Me parece un libro perfecto para el que esté queriendo acercarse a la fe cristiana pero le intimide un poco toda la parafernalia. Incluso lo recomiendo a los que se reconocen ya como cristianos, porque reta muchas ideas preconcebidas que podemos tener e invita a mirar más allá, desde la honestidad y la sencillez de corazón que se hace preguntas. Me ha gustado también que tenga una estructura diferenciada, como "introducción, nudo y desenlace" pero dicho con otras palabras y clasificando por temática. Eso también facilita que podamos volver fácilmente a las partes que nos interesa volver a leer. Hay secciones que abordan la fe desde la filosofía, otras desde la ciencia y otras desde la experiencia humana pura y dura.
Este libro comienza invitando a abrazar las preguntas y termina siguiendo con esa invitación, no respondiendo a todas y cada una. Es la continuación del proceso de sostenerlas y abrazarlas, esta vez con menos miedo y con más cariño.

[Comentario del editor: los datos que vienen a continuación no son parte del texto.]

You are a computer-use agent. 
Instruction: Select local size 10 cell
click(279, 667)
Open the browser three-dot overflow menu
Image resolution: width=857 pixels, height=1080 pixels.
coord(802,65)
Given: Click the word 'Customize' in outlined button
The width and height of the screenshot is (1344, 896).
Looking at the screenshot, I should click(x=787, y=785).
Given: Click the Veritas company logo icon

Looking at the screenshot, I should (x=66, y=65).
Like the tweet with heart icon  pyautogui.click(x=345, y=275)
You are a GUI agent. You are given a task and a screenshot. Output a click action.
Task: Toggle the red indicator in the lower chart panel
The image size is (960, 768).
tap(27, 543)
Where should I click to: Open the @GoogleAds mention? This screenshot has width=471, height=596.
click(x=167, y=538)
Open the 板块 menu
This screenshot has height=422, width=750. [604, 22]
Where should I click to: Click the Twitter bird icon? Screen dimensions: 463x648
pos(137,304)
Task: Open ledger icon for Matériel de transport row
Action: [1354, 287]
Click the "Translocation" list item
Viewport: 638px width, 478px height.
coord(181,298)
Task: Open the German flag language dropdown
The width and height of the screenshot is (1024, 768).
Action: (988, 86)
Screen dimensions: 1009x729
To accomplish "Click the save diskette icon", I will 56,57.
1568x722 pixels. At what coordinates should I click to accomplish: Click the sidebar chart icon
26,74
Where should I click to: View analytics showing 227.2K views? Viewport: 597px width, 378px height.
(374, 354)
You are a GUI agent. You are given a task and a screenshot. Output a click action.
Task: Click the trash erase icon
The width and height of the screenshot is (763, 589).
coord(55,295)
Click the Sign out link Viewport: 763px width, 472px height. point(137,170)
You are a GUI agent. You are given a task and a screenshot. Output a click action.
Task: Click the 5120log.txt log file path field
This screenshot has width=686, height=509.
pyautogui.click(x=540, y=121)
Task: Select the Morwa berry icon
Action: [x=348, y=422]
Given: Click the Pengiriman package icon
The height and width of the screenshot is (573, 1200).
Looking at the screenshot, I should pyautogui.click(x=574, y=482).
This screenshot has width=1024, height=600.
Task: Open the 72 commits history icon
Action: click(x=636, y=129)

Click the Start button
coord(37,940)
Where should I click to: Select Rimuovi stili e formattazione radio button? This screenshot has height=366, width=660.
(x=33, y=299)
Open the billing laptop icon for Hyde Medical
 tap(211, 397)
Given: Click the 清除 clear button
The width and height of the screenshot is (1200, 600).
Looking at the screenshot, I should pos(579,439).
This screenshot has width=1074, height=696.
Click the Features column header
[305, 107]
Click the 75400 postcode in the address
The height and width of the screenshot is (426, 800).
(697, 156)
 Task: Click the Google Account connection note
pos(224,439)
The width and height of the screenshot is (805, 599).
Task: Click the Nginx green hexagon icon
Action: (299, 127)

Jesús a veces (muchas) respondía a las preguntas que le hacían no con respuestas, sino con más preguntas. No es casualidad. Precisamente, muchas veces las respuestas se encuentran en el camino de las dudas. Y si toda pregunta tuviera una respuesta inmediata, perdería toda la gracia, ¿no? ¿Dónde quedaría el espacio para descubrir por nosotros mismos? ¿Dónde quedaría esa satisfacción de dar con la respuesta (tipo "¡eureka!")?
Dios no es un dios predecible, pero de alguna manera es innegablemente intuible. Y lo precioso es que nos da ese espacio para dejarse encontrar, sin intervenir y condicionar ese hallazgo. Para que entonces confirmemos que nadie nos ha arrastrado, sino que simplemente nuestra vista se ha afinado (porque nosotros hemos persistido en la búsqueda).
Con ganas de que mucha gente lo lea y sigamos fomentando el pensar y no temer sostener preguntas de forma prolongada ✨ El FOMO ha impregnado incluso la búsqueda de respuestas, pero como toda comida de calidad, a fuego lento sabe mejor.